START Source data

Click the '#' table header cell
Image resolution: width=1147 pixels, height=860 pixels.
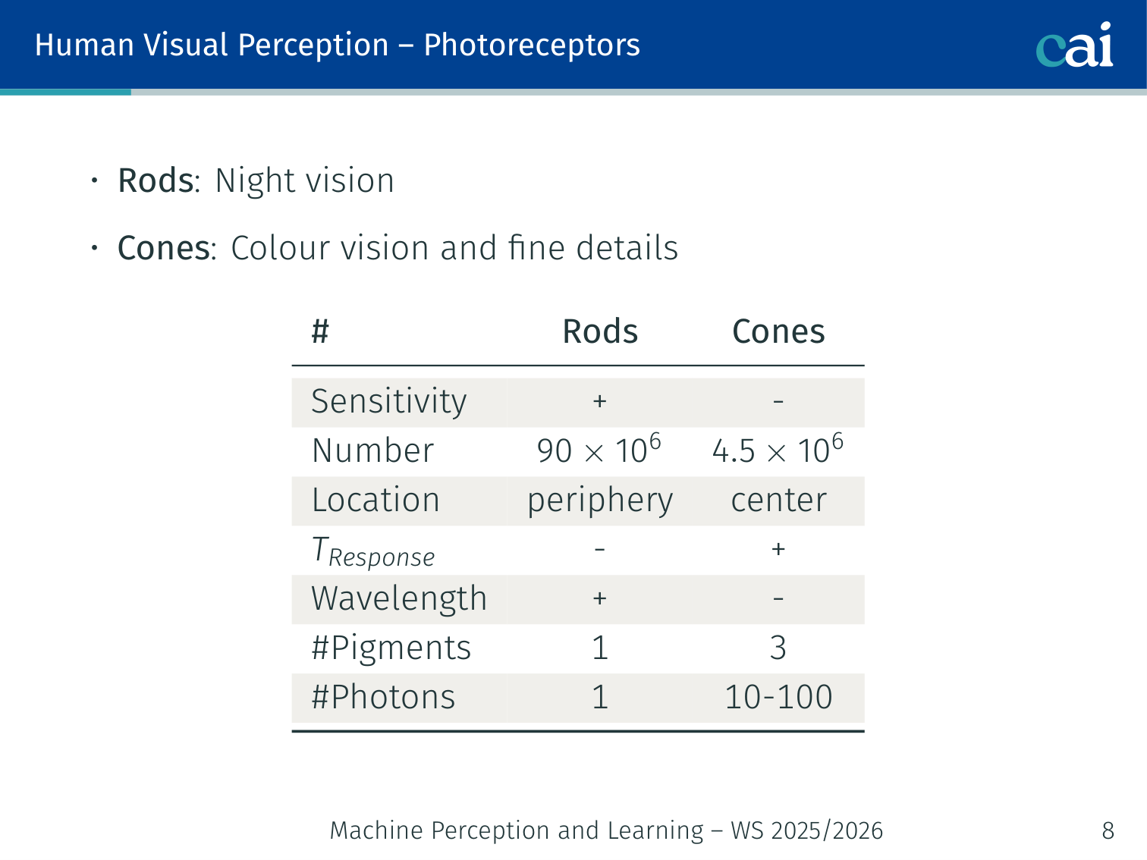[x=320, y=331]
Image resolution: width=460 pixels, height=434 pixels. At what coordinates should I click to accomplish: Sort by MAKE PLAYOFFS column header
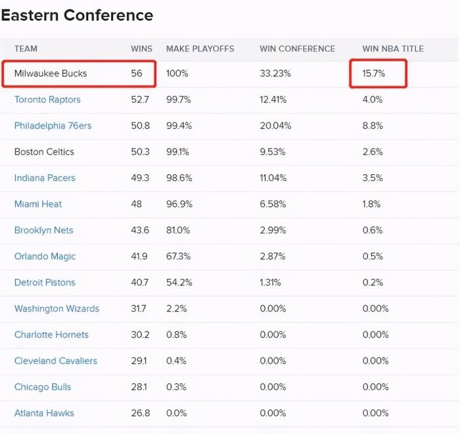[x=200, y=49]
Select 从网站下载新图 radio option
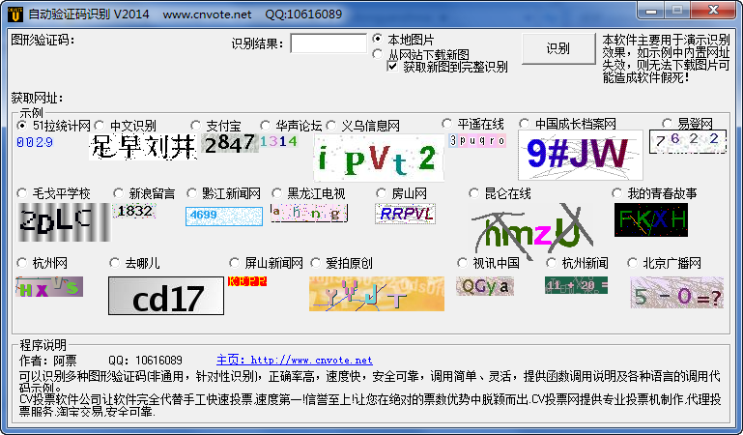 tap(378, 55)

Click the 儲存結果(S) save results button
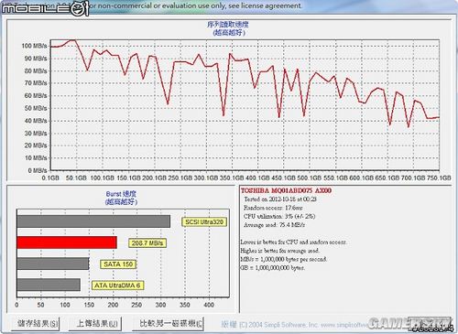(36, 323)
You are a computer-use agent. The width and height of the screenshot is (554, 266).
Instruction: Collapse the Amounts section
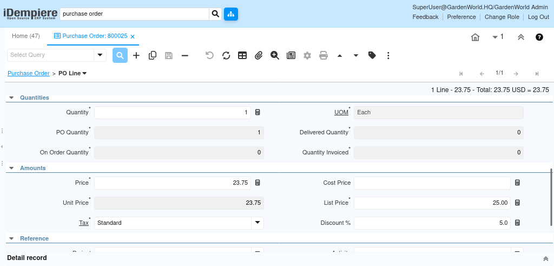[x=12, y=168]
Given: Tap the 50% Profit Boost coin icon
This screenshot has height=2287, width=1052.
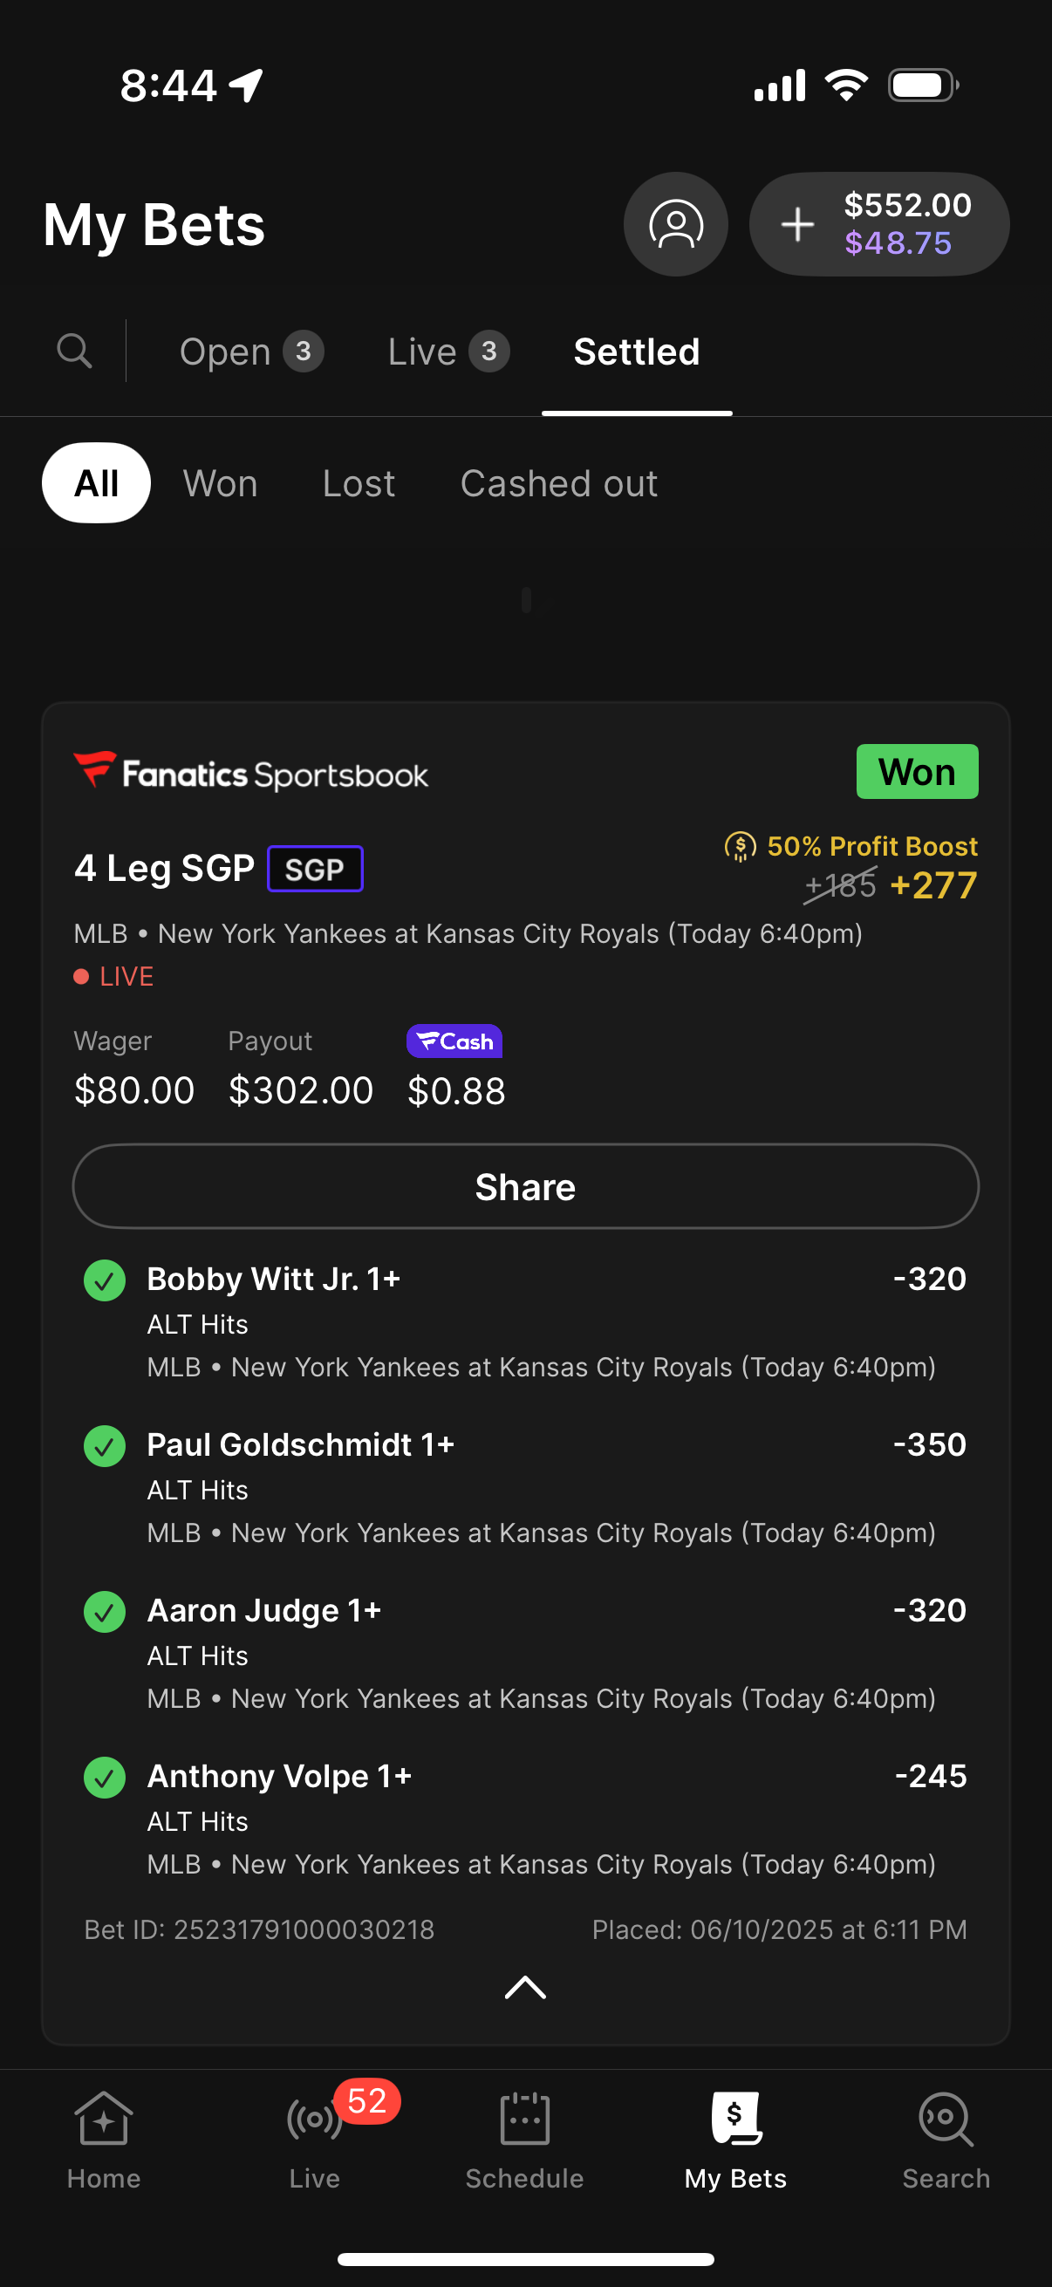Looking at the screenshot, I should (740, 846).
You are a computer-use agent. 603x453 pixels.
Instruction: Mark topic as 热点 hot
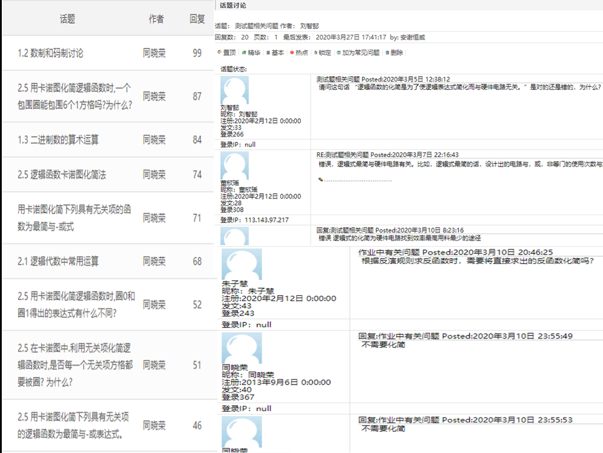299,53
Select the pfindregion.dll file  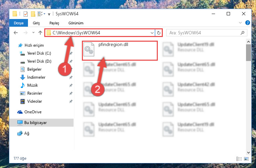click(x=120, y=51)
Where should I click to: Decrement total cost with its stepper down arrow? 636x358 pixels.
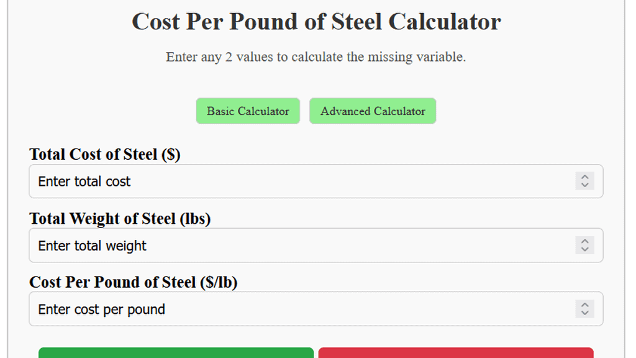pyautogui.click(x=584, y=185)
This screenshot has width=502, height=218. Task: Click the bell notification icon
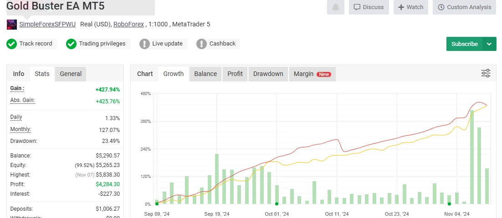pos(335,7)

END Source data

What this task involves: Copy out each line of the data that includes the string "computer".

Task solution:
You are a computer-use agent. The width and height of the screenshot is (554, 266).
You are a computer-use agent. 603x453 pixels.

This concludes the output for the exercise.